There is a thrill that comes with going out early in the day. When loading bags and checking maps while others sleep, there is a calm anticipation, a subdued sense of purpose. We traveled in May when it was scorching; our white car turned brown and we left a trail of dust in two districts. It was nice to leave Mumbai behind.
A road with chirping birds and bougainvillea-covered farm gates took us to Raigad District, where the beaches begin. If you imagine what some parts can look like in winter, with the road running along the sea and fishing boats bobbing in the wind, we have made solemn commitments to return in better weather. No two beaches here are the same. If you like the sea, you can enjoy the variations in the environment, the sand and the trees, even the feeling of soaking. However, they are not unspoiled: tourists often drop in Mumbai for noisy revelry. The popular spots can be pricey, but driving between them gives a glimpse of villages with women carrying pots, fish spread out to dry, roosters in a foul mood, children digging diligently, old men in Marathi hats looking around and no one who in a hurry.
We tried to stray from the main roads. Villagers, perhaps not to offend us, gave us directions, even if they weren’t sure, by saying “right” or “left” as if flipping a coin, and in the parched bushes the car spun like a car after a curve. sleepy, indecisive beetle.
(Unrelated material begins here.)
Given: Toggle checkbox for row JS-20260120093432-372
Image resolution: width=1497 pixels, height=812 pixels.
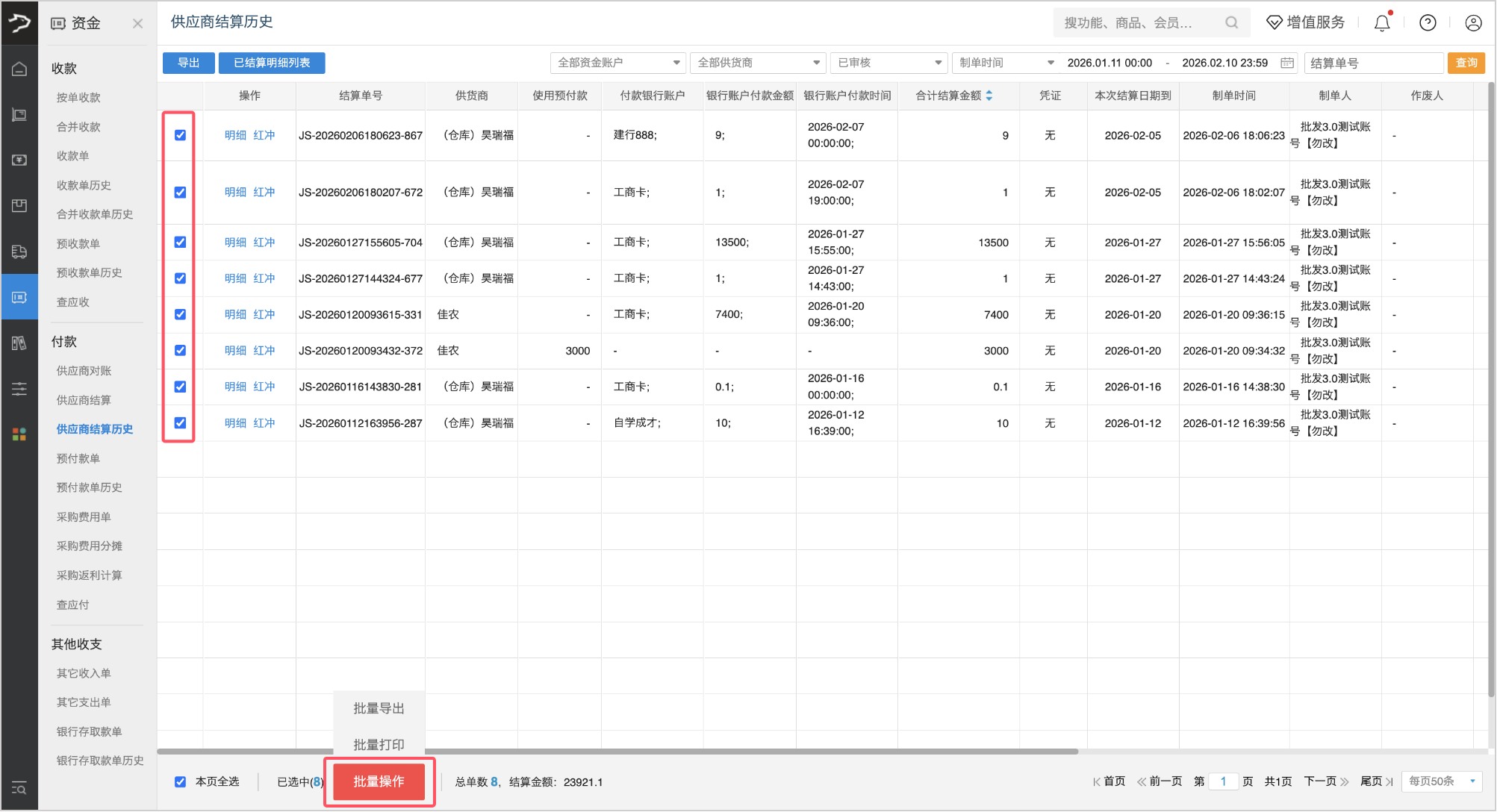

We did find some good, green walking trails, with butterflies winking in the sun, mangoes that had fallen to the ground, and insects in war shells patrolling their tree grass. The hills were a relief. Driving to Mahabaleshwar in the late afternoon wondered how the blazing heat could so casually turn into wind, cloudy skies, thunder and lightning. We caught what may have been the first rains of the year in the area.
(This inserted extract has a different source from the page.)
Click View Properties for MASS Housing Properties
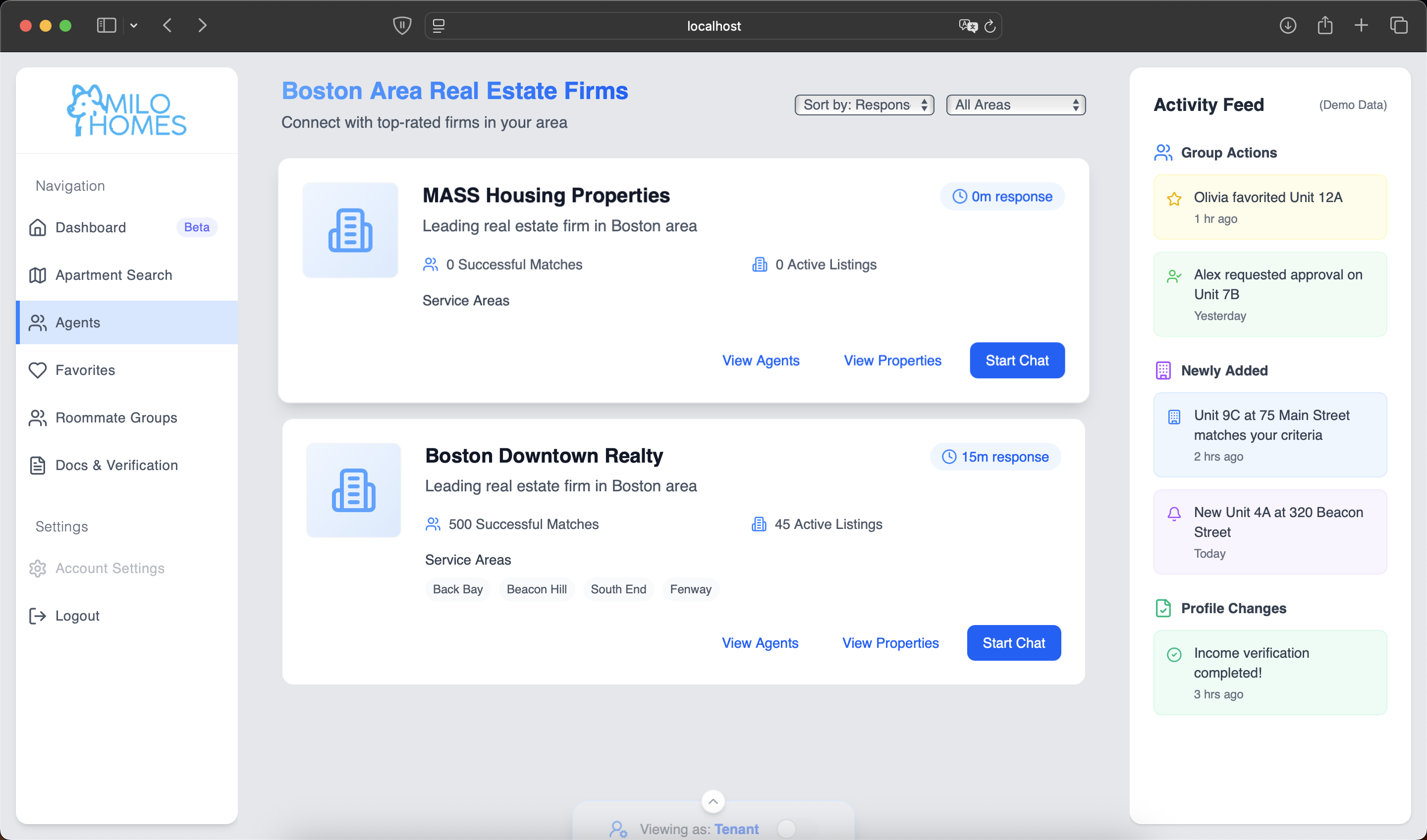Screen dimensions: 1427x840 [892, 361]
The towns themselves, especially Mahabaleshwar, have been devastated by tourism and can be jarring to drive around; what we enjoyed more was riding in the Krishna River Valley, through relatively small towns, and finding quiet places. Along the coast and in the hills there are countless places where you can lie on the grass, read, play the guitar.
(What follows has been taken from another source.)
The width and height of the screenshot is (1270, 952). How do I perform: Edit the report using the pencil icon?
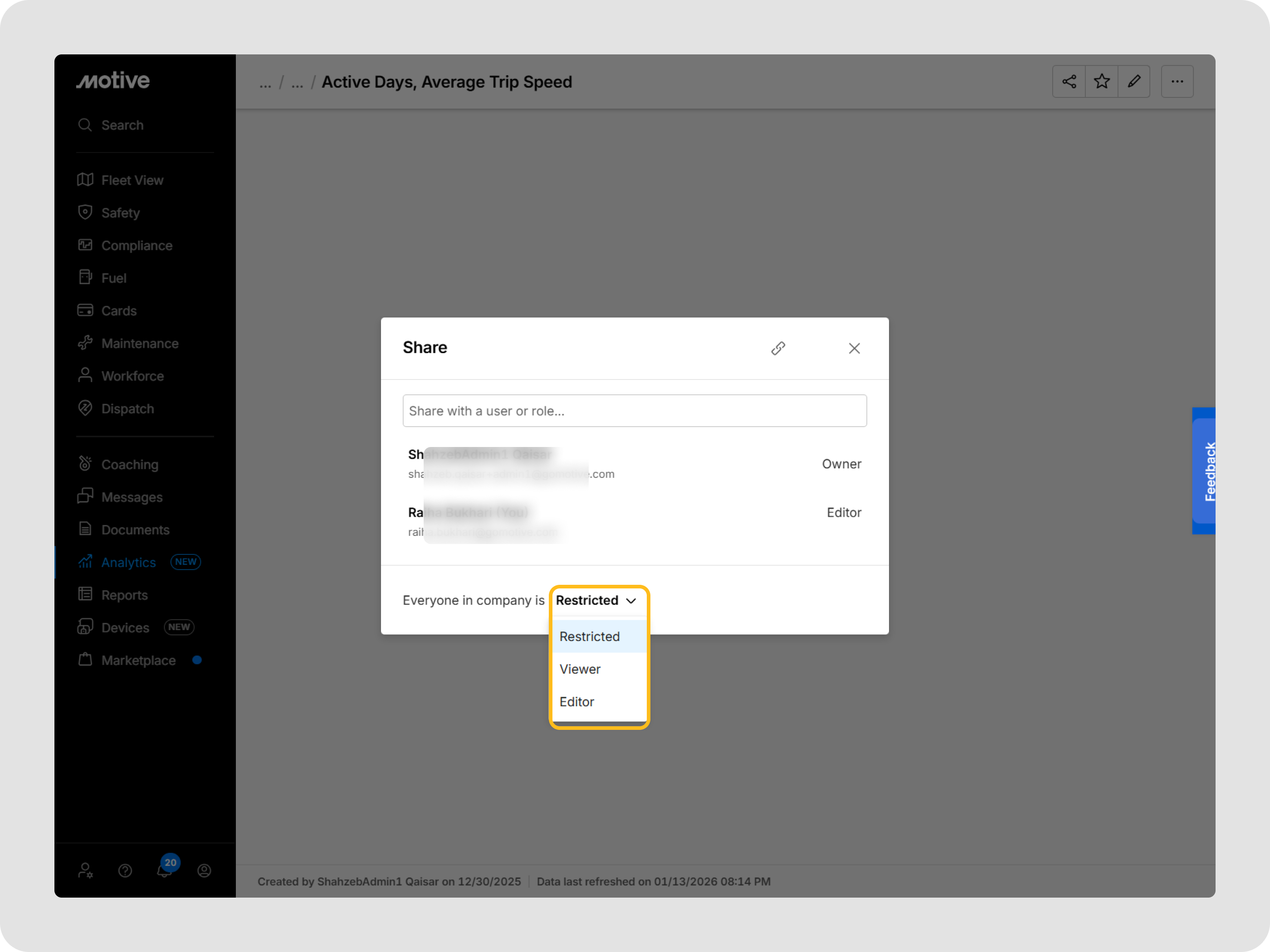pos(1134,82)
It would be interesting to look for cozy, unfamiliar places that are not big enough to be destinations, such as a strip of sand between the beach towns or, in the hills, ledges of rocks along the main road. If you wander a bit from the well known spots you will probably find this one. A word of warning: some tourists arrive at these places expecting to see something tangible, some sort of show, and are then unsure what to make of it. This route is more for casual travelers who want fresh air, a river to dangle their legs in, the feeling of a road under tires, the hiss of the sea, and humming a tune with the windows rolled down.
ON THE ROAD
The two main highways on this route, NH17 and the Mumbai-PuneExpressway, drive. The other main roads were pleasant to drive on and we didn’t see too many ghosts of overturned vehicles. The back roads are usually bad. Our car, a Tata Indigo, took a beating on our impulsive detours. Something harder like a Qualis or a Scorpio would have been ideal. Some of the stretches, especially in the ghat sections, can be dangerous in the monsoon when roads deteriorate. Boulder piles and bare roots protruding from slopes remind us that small landslides have happened before. At hill stations, the narrow roads leading to popular monsoon ‘points’ can get rough. The NH17 connects Mumbai to Goa and is always busy. The road starts from Vadkhal Naka Junction. The stretch from Alibaug to Murud is a pleasure to drive on, but be aware of the many intersections, which are well signposted. After Alibaug, there are very few mechanics and gas pumps on this stretch, until Murud. Like the rest of this route, it’s best done during the day. After Murud, there are several ways to get to Satara District where the two hill stations are.
For the drive to Mahabaleshwar, we passed through Roha and the industrial Mahad-Poladpur belt. There are at least three roads that take you from Murud to Roha; we opted for a shortcut that had recently been built. It is a quiet drive through a densely forested ghat with almost no traffic, but the road is deserted and broken into pieces and best avoided in the monsoons. It’s a smooth ride on the dual carriageway between Roha and Kolad, while the Kundalika River lingers merrily beside it. There are also petrol pumps and car garages, and before continuing on to Mahabaleshwar and Panchgani, it might be a good idea to charge and check your tires. Mahabaleshwar itself is choked with traffic; Saturday night is the worst kind of driving job in the summer. Panchgani has steep narrow roads but less cars so it’s not that bad. This circuit involves driving through NH4, which is a difficult highway. We slogged through a noisy, honking mess of traffic, passed through Pune and got on the Mumbai-Pune Expressway.
If you want to stop in Pune, remember that after all the stress of the highway, you will have to deal with the city traffic. The Expressway is a relief, but don’t get carried away and start speeding; there are occasionally overturned trucks. Tire bursts are common at high speeds on this stretch. There are a few toll gates along the way; the charge is between Rs 10 and Rs 15, and the waiting time at each is minimal.